ADR-054: Agent Identity, Quotas, and Reputation

Field Value
Decision ID ADR-054
Initiative unsorry volunteer-scale trust and abuse control
Proposed By unsorry maintainers
Date 2026-06-15
Status Proposed

Context

ADR-053 separates claim semantics from the current git-branch substrate so larger fleets can acquire work without branch-level contention. That creates a second volunteer-scale problem: if anyone can create unlimited agent identities and claims, hostile or careless participants can starve the queue, flood CI, exhaust API limits, or claim high-value work without a history of successful contributions.

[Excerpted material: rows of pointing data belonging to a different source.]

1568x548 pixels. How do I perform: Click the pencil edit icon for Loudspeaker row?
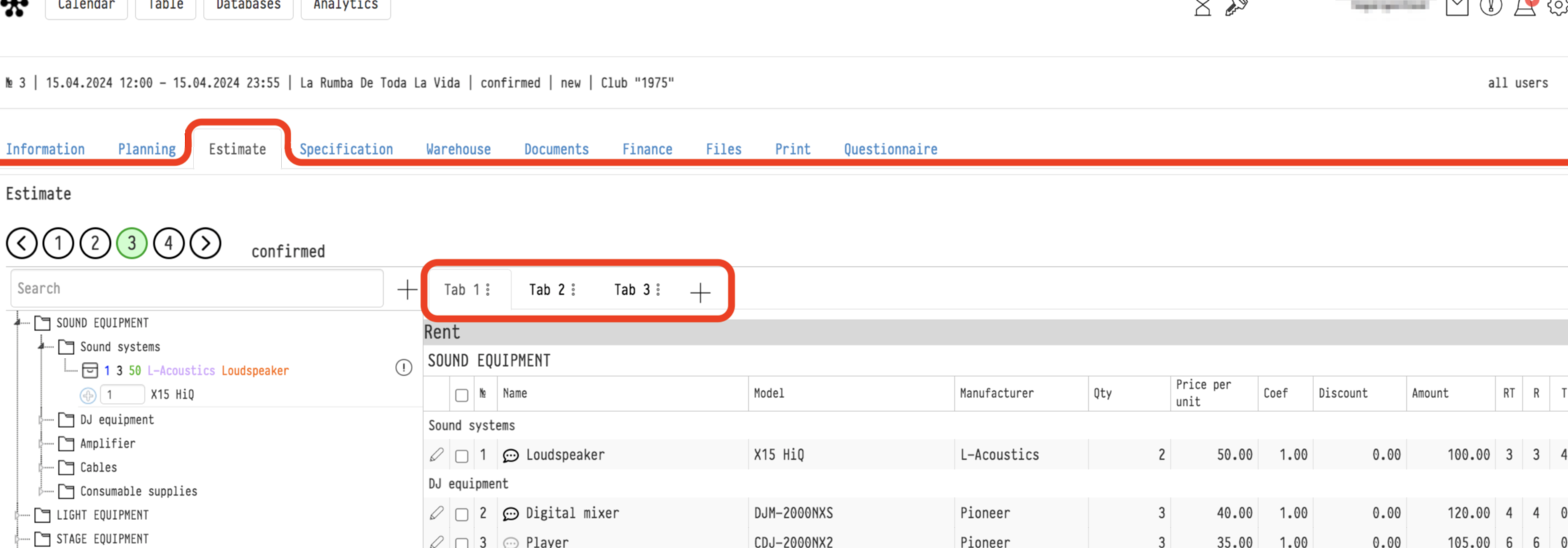436,455
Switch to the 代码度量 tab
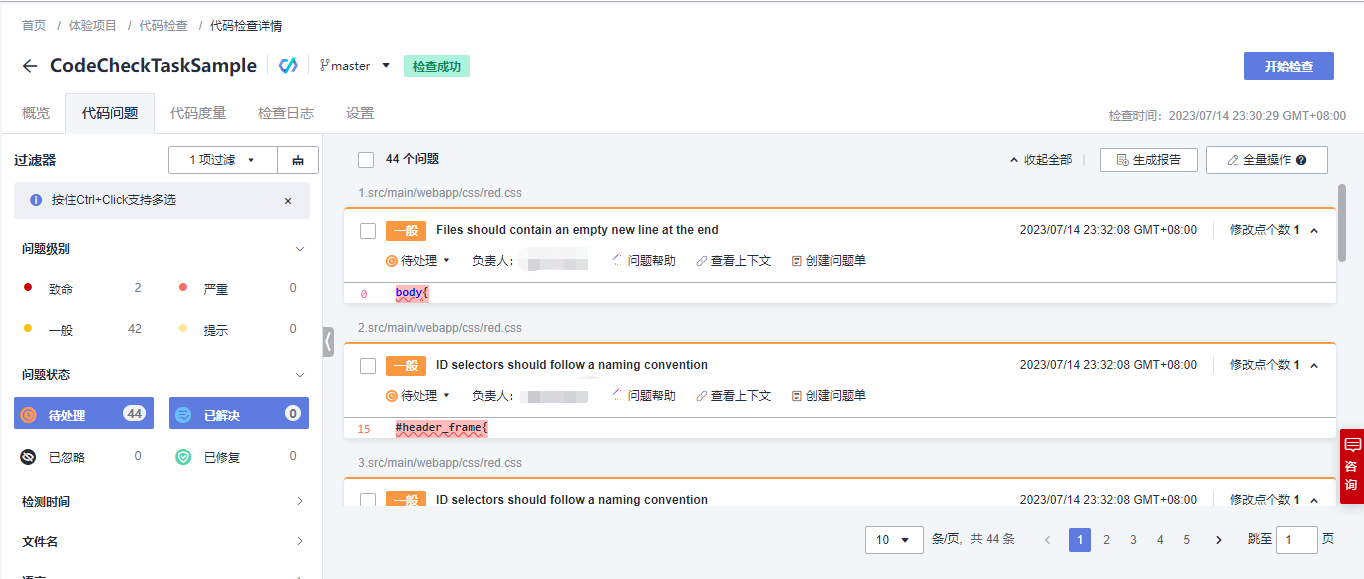Screen dimensions: 1364x579 pos(198,113)
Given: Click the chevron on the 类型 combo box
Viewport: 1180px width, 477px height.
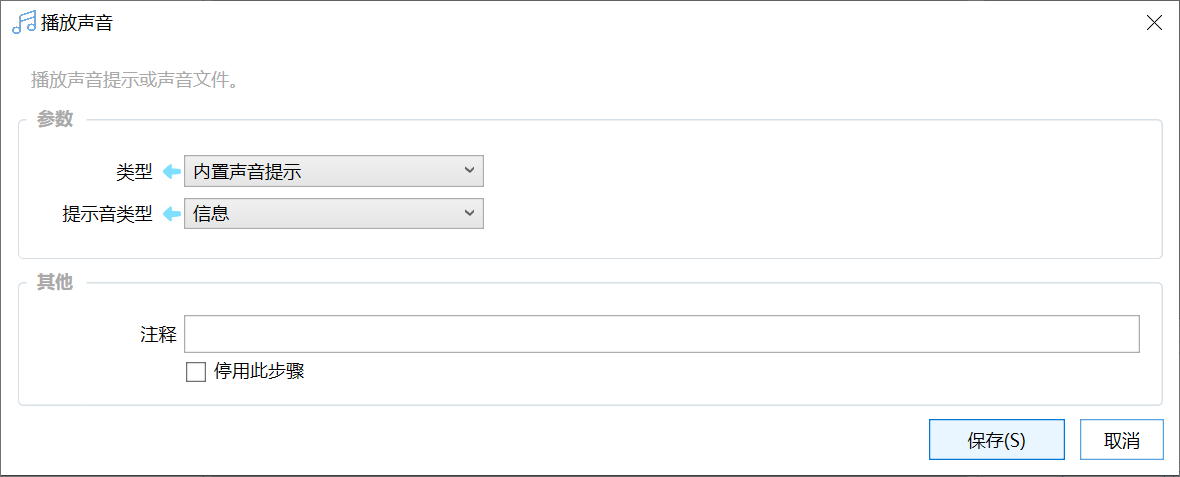Looking at the screenshot, I should 470,171.
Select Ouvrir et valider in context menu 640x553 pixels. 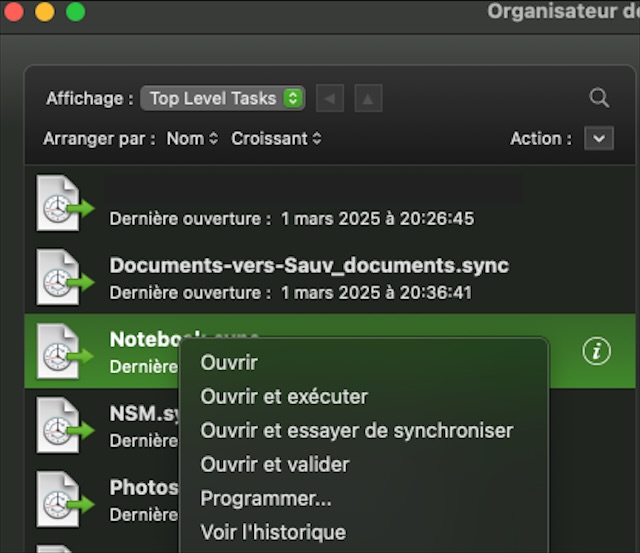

The current swarm is controlled enough that GitHub identity and practical write access are a sufficient boundary. A public volunteer model is different. It needs explicit identity, quotas, reputation, revocation, and escalation rules. These controls must manage abuse without weakening the core principle that accepted work is judged by verifiers, not by social trust.

WH(Y) Decision Statement

In the context of volunteer-scale autonomous work where many independent humans and agent fleets may request claims and submit work,

facing Sybil attacks, hostile leases, CI flooding, duplicate identities, credit gaming, and accidental over-consumption by well-intentioned fleets,

we decided for an explicit agent identity and quota layer: every agent gets a stable identity bound to a contributor or organization, quota tiers limit concurrent leases and PR submissions, reputation increases only from accepted verifier-backed outcomes, high-risk work requires higher trust tiers or approval, and operators can revoke, pause, or downgrade identities while preserving an auditable reason,

and neglected trusting self-declared agent names (rejected because names are cheap to forge), relying only on lease TTLs (rejected because attackers can renew or re-claim indefinitely), and using reputation as a replacement for verification (rejected because reputation controls access, not correctness),

to achieve controlled volunteer growth where useful contributors can scale up while abusive or misconfigured fleets are contained,

accepting that identity and reputation introduce governance decisions that must be transparent, appealable where appropriate, and separated from the mathematical or technical verifier decision.

Trust Tiers

Initial trust tiers:

Tier Capability
observer read-only, no claims
trial low-risk claims, small concurrency, no high-value work
trusted higher claim/PR quotas after accepted outcomes
operator fleet management and incident response permissions
maintainer trust-bearing settings, revocation, policy changes

Tier transitions must be recorded as governance events.

Reputation Inputs

Reputation may consider:

Reputation must not override verifier results.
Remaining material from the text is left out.